2010年から採用されるF1の予算制限制度。マックス・モズレー氏の強いイニシアティヴで進むこのお話は、単にF1の話としてみてしまうには惜しいのです。さまざまなケーススタディとして見たり、仲間内で議論してみる題材としてはなかなかのものです。

そもそもの話はこうです。マックス・モズレーFIA会長はF1の将来像を描くために、つまりこの世界的な危機を乗り越え、F1の豊かな未来(というかビジネスのサスティナビリティ)を目指して、新たな枠組みを昨年より提案してきました。それは2010年より参戦するチームに4,000万ポンド(59億1,250万円)という予算制限・・つまりキャップ制を導入しようというもの。そしてその制限を受け入れるチームと、受け入れないチームつまり予算がたくさんあるチームとに、異なったレギュレーションを適用しようというもの。タイトルに書いたひとつの競技にふたつのスタンダードが存在する、奇妙な一国二制度のようなものになろうとしています。

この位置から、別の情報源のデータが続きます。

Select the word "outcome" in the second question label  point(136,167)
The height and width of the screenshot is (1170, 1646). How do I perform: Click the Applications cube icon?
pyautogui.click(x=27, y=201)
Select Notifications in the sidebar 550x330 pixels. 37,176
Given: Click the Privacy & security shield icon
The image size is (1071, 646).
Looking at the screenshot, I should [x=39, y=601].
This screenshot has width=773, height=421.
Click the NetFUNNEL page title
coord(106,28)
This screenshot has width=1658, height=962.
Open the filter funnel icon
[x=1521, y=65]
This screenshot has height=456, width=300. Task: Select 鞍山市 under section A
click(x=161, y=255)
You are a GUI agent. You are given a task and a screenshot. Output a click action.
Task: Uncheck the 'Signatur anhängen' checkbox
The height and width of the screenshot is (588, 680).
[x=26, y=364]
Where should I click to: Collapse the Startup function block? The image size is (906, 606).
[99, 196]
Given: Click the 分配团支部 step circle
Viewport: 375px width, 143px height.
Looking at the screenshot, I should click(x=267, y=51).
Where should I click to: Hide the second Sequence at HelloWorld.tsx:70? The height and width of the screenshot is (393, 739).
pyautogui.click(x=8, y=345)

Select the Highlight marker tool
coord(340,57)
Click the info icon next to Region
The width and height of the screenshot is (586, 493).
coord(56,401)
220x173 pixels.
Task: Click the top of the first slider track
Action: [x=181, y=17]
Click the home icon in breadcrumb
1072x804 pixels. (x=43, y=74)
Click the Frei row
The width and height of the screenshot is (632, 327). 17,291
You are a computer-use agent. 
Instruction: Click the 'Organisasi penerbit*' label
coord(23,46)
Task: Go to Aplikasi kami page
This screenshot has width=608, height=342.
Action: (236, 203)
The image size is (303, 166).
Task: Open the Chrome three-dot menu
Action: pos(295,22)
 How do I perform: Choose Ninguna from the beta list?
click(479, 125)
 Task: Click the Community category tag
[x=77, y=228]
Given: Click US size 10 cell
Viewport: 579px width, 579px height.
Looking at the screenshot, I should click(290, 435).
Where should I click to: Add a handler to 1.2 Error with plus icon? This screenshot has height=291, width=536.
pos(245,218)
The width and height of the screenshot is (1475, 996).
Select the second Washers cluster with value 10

最近ではチームスーパーアグリが「それならば」と名乗りを上げかけたかの新聞報道。チーム側はすぐさま「そのような計画は無い」と否定。ですがまあ、いくつかのチームが次々とF1への挑戦に実感を得ているのも事実です。

ところがフェラーリを筆頭に、大手のチームからは次々に「撤退する可能性」の警告が発せられ続けています。ではこのキャップ制でどのように規則が違うのでしょうか?

公式プレスリリース

世界モータースポーツ評議会 2009年4月30日

世界モータースポーツ評議会の臨時会議が2009年4月29日パリで開催され、以下の決定が下された:

フォーミュラワン・ワールドチャンピオンシップ

2010年FIAフォーミュラワン・ワールドチャンピオンシップ
2010年FIAフォーミュラワン・ワールドチャンピオンシップ参戦の申請は、2009年5月22~29日の期間FIAに提出されるものとする。チームは、コスト制限規約の下で参戦したいかどうかを申請書に記載しなければならない。

チャンピオンシップ参戦が認められるマシンの最高台数は26台まで引き上げる (各参戦者は2台ずつ出走)。

FIAは、先に受理されなかった申請者に通知し、2009年6月12日に受理したマシンとドライバーのリストを公表する。

コスト制限規約

2010年から全チームは厳しいコスト制限内でマシンを製造して参戦するという選択肢が与えられる。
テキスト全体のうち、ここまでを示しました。